Опубликовано в журнале Сибирские огни, номер 10, 2009
Кабанов А.М. Весь. Из шести книг. Стихи. — Харьков, 2008.
Если поэт происхождением из “матери городов русских” выносит на обложку своей книги название “Весь”, то неминуемо мы должны воспринимать славянскую семантику этого слова — деревня.

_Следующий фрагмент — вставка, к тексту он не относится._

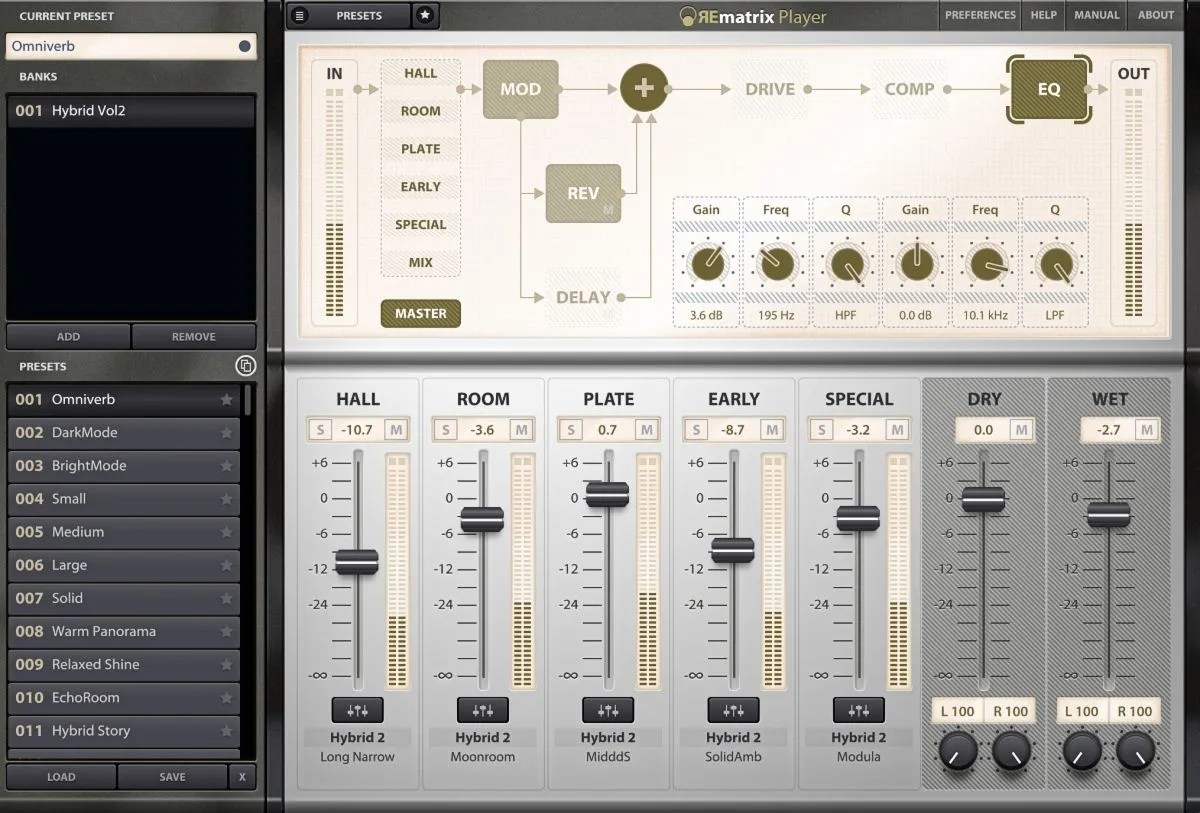Mute the WET channel

pos(1146,430)
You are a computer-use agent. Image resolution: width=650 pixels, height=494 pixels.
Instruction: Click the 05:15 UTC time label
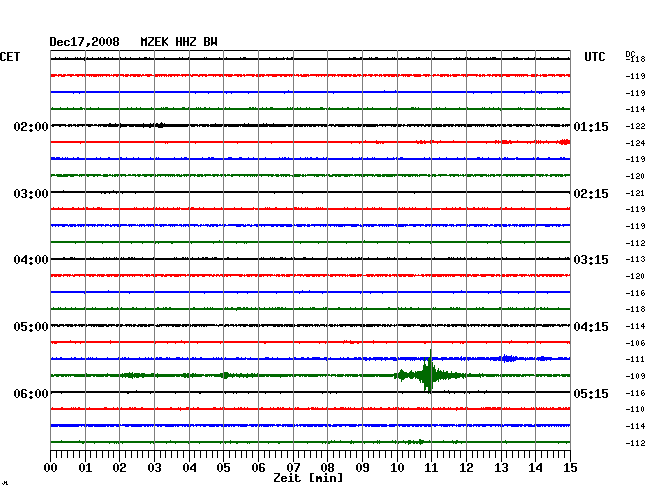591,394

Деревенский ли поэт Кабанов?
В известном смысле — да.
При мощнейшем природном даровании, удивительном слухе и чувстве звука, он очень подвержен влияниям, моде, авторитетам нонешних тусовок — и в этом смысле весьма зависим. Кабанов, во-первых, одинок (оно и понятно, ему в Украине нет равных, Жадан, Андрухович пишут на другом языке), во-вторых, неуверен в себе, всё время надо доказывать, что ты современен, изобретателен, что можешь и то, и это, что ты ничуть не хуже этих бахытов и гандлевских…
Но уже возраст, уже на многое смотришь иначе.
Пора говорить какие-то простые вещи, которые принадлежат только тебе и никому другому.
И вот они начинают проявляться — вне игры, вне демонстрации возможностей дарования и техники, без всех этих стихотворных прибамбасов, которые хороши лишь тогда, когда незаметно их использование в ткани стиха.
Ни Господа, ни инопланетян —
повсюду одиночество и смута.
Это постреволюционное ощущение тупика, напоминающее дневниковую запись Николая II: “повсюду ложь, трусость и измена”.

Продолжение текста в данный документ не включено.